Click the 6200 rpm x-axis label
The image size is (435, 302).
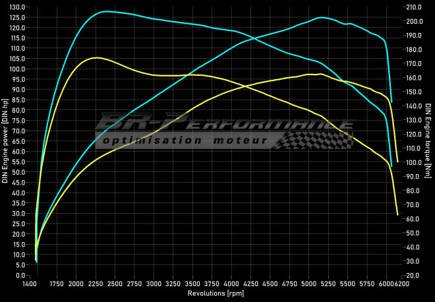click(x=401, y=284)
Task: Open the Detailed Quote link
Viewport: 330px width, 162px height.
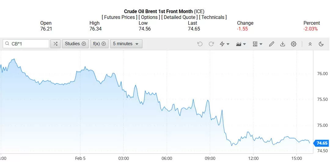Action: click(x=179, y=17)
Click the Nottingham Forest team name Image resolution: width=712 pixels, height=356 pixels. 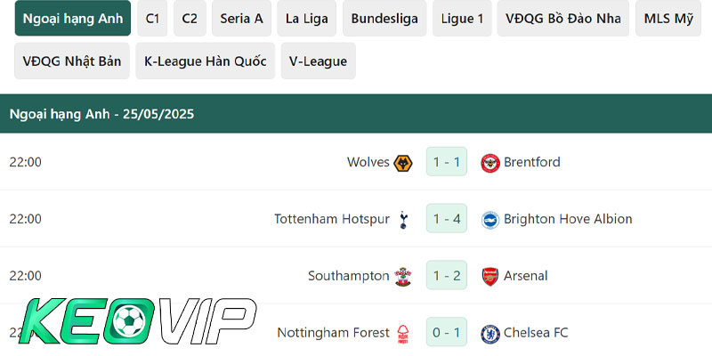point(333,333)
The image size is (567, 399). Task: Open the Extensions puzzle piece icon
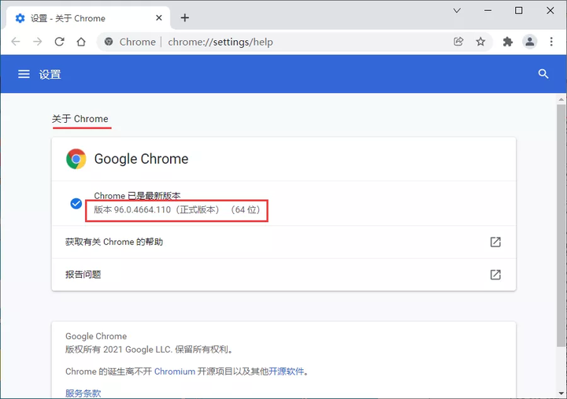pyautogui.click(x=508, y=42)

-.-.-

◆ Work order: Take the lines from the one that contains "The image size is (567, 399)." through the last line of the material above and reproduce them exactly, leaving out any pictures.

◆ Task output:
The image size is (567, 399). Task: Open the Extensions puzzle piece icon
pyautogui.click(x=508, y=42)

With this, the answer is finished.